### Material for the task ###

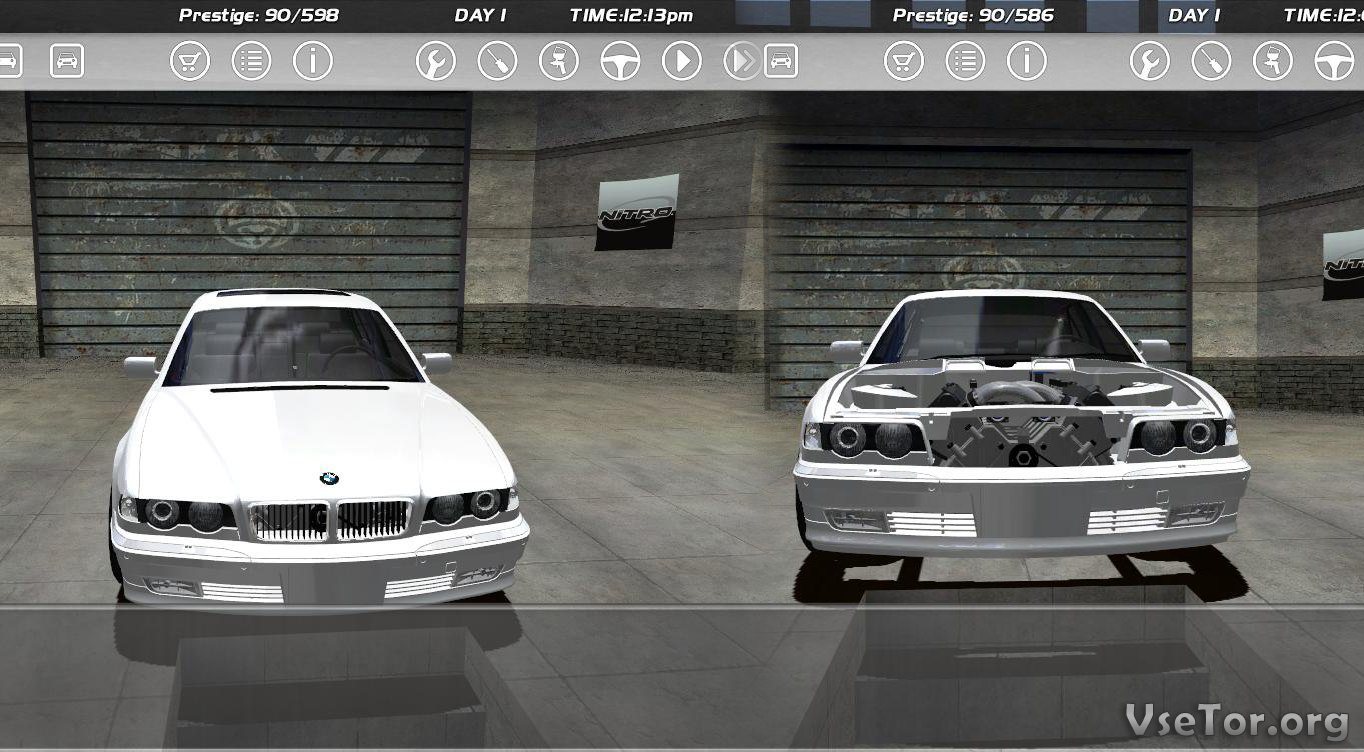Click the car garage icon in right toolbar
Viewport: 1364px width, 752px height.
781,62
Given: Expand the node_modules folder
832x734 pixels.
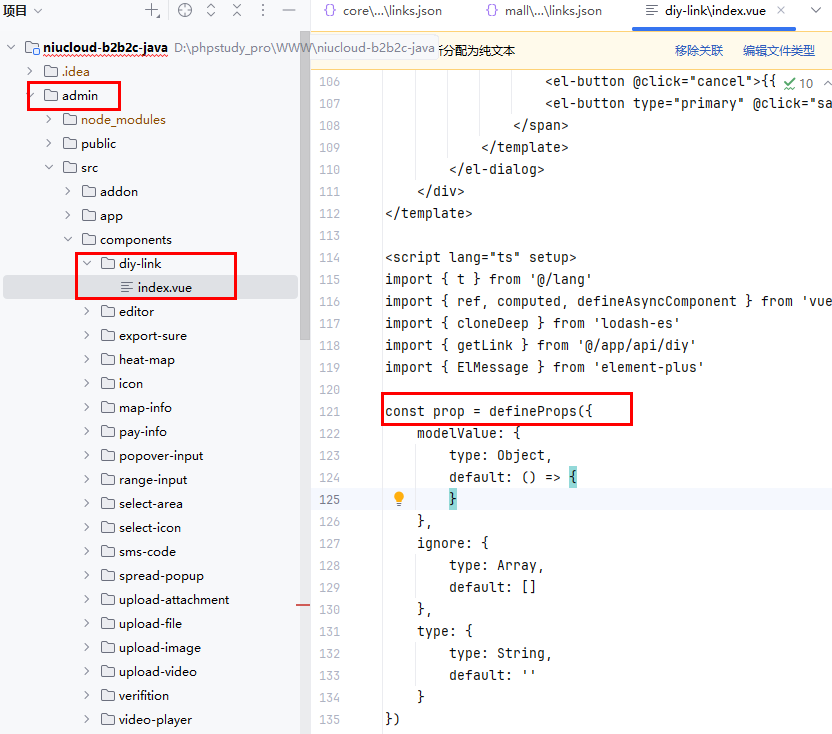Looking at the screenshot, I should point(49,120).
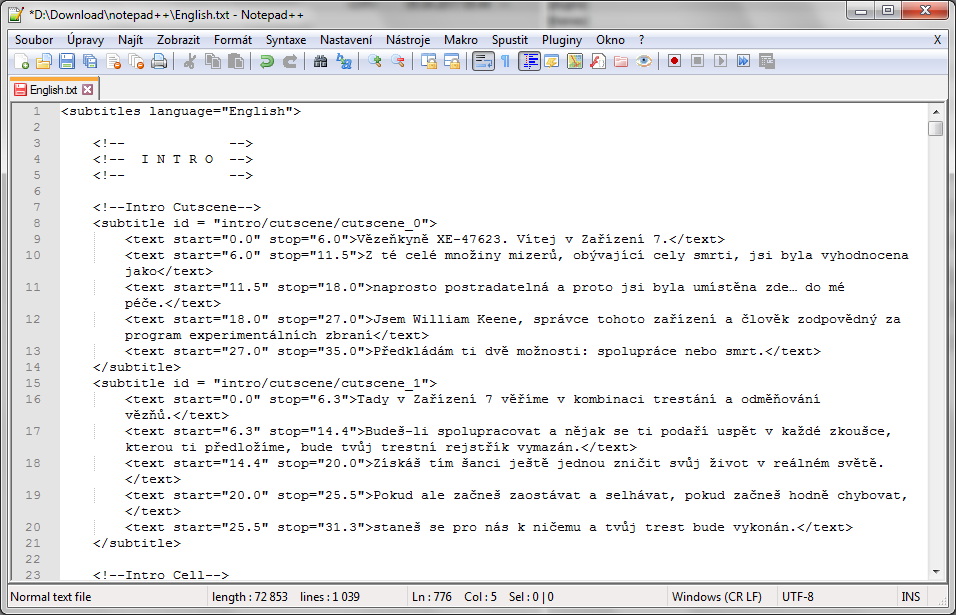Click the Open file folder icon
The width and height of the screenshot is (956, 615).
click(x=44, y=62)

###

- [Your objective]
From the line holding "Given: Expand the node_modules folder" through the last line of the material above, each line should be written out exactly, both included; omit the pictures.

- [Output for this exercise]
Given: Expand the node_modules folder
832x734 pixels.
Looking at the screenshot, I should point(49,120).
Click the Open file folder icon
The width and height of the screenshot is (956, 615).
click(x=44, y=62)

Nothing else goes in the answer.